IT Home reported on October 2 that Meta recently released an artificial intelligence system that can generate short videos based on text prompts. IT Home learned that the system, called Make-A-Video, allows users to enter a series of words, such as "a dog wearing a superhero cost

2025/04/1911:14:34 technology 1825

IT Home October 2nd News, Meta recently released an artificial intelligence system, which can generate short videos based on text prompts.
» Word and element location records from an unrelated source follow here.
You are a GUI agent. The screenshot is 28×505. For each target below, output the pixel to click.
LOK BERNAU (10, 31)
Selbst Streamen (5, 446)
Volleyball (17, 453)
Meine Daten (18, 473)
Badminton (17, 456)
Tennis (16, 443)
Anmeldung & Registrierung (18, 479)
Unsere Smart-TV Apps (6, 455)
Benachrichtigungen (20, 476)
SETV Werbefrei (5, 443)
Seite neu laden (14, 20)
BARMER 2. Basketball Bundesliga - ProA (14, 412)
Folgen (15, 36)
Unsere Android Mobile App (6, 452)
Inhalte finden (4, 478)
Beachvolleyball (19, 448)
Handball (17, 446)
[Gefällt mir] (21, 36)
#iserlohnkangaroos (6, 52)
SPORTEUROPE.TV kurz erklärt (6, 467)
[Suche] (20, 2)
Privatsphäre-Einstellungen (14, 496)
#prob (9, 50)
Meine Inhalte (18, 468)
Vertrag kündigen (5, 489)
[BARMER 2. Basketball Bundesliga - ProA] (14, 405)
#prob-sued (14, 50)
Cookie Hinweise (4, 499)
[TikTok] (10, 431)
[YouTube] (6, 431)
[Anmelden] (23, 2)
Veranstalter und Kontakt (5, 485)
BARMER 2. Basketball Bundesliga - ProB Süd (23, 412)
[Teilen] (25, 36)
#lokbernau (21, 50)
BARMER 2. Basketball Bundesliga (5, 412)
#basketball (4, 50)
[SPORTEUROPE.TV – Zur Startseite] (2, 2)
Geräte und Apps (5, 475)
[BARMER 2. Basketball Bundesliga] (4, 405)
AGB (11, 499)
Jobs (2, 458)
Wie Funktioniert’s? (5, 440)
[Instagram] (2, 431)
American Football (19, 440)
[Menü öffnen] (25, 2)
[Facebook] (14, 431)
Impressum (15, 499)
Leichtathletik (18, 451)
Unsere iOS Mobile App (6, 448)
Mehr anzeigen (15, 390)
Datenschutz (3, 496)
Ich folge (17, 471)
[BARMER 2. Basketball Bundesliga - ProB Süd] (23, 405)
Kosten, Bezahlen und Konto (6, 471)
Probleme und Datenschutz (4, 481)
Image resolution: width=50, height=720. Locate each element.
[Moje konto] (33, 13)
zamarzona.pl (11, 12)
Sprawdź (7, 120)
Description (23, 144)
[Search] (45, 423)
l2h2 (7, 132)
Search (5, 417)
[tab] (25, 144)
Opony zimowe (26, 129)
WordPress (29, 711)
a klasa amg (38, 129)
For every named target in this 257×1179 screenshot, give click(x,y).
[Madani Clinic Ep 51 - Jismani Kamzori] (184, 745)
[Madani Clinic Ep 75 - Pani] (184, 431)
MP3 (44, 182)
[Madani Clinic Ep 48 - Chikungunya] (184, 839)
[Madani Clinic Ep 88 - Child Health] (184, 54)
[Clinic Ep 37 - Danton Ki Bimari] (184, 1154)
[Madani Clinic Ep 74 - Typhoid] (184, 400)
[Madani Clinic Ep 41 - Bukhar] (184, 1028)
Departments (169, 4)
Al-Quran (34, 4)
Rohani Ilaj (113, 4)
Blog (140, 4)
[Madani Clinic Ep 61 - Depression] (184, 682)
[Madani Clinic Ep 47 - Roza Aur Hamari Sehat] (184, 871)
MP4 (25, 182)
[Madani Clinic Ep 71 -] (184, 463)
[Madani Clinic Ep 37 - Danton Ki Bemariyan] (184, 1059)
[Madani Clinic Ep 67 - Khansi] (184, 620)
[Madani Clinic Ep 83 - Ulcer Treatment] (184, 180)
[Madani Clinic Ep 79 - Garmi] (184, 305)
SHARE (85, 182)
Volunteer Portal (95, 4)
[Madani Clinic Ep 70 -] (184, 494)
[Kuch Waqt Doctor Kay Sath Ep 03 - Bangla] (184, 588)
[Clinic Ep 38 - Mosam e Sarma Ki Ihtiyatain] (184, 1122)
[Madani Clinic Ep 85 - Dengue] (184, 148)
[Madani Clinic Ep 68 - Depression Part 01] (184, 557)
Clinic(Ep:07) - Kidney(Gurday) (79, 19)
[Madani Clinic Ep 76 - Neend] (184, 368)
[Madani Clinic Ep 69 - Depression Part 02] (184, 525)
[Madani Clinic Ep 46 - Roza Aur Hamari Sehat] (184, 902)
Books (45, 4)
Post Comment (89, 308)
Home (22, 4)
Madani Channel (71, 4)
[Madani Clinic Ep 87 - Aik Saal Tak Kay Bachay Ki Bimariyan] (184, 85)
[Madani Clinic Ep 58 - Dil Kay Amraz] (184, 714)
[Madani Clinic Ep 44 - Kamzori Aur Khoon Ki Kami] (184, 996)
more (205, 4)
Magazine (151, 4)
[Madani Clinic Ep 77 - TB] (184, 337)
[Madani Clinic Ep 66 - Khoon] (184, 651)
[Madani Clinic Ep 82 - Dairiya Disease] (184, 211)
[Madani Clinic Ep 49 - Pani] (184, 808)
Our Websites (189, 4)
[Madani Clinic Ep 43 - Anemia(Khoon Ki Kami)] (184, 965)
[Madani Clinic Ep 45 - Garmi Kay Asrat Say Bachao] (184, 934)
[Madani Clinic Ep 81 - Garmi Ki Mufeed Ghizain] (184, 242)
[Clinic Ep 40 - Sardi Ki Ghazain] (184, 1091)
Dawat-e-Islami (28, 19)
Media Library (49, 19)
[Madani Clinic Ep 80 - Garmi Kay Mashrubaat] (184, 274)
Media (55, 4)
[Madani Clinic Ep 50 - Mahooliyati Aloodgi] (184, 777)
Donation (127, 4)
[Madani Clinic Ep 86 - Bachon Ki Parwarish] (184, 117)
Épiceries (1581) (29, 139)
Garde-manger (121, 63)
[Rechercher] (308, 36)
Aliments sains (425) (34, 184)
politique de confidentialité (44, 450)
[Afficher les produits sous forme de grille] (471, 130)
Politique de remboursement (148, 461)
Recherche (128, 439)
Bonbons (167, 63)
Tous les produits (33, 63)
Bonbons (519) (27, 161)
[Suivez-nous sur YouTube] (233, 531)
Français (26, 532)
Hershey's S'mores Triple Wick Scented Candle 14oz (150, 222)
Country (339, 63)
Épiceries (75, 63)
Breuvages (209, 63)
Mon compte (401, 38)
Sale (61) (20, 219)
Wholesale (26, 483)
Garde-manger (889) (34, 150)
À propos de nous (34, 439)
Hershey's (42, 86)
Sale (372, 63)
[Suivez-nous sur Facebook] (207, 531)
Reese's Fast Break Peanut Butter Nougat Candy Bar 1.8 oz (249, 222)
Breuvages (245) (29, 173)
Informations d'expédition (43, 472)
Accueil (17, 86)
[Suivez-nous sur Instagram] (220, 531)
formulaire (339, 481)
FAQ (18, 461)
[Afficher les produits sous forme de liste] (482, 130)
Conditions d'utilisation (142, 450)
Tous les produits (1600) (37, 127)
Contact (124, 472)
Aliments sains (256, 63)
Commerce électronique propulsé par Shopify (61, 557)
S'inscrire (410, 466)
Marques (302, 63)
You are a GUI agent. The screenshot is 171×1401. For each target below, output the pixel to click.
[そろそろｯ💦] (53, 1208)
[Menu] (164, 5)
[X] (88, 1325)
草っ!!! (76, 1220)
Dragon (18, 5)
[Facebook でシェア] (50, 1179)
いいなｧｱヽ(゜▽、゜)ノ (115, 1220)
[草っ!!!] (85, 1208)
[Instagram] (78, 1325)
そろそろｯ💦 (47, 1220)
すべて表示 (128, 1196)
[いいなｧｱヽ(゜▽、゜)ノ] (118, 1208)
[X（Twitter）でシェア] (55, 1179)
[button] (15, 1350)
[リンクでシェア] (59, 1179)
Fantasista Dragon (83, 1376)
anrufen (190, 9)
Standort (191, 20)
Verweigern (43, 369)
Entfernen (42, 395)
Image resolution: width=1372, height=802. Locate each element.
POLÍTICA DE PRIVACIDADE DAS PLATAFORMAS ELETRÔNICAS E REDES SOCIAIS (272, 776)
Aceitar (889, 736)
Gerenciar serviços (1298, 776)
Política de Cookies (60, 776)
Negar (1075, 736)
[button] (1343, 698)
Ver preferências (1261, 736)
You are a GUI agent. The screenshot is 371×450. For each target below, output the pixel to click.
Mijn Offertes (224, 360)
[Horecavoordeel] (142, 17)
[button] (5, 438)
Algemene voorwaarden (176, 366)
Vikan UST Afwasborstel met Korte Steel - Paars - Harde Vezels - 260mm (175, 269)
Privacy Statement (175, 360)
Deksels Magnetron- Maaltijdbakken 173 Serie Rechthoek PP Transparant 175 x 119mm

IT Home reported on October 2 that Meta recently released an artificial intelligence system that can generate short videos based on text prompts. IT Home learned that the system, called Make-A-Video, allows users to enter a series of words, such as

IT Home learned that the system is called Make-A-Video, allowing users to enter a series of words, such as "a dog wearing a superhero costume and a red cloak flying in the sky", and then generate a five-second short video. Although the effect of

is quite rough, this system is obviously more advanced than the text to picture AI system.

Last month, AI lab OpenAI provided everyone with its latest text-to-image AI system, DALL-E, while AI startup Stability.AI launched Stable Diffusion, an open source text-to-image system.

But text to video AI systems come with some bigger challenges. First, these models require a lot of computing power. They are more computationally intensive than large text-to-image AI models, which train with millions of images because just pieced together a short video requires hundreds of images. This means that only large tech companies have the ability to build these systems for the foreseeable future. They are also tricky to train because there is no dataset for large-scale high-quality video pairing with text.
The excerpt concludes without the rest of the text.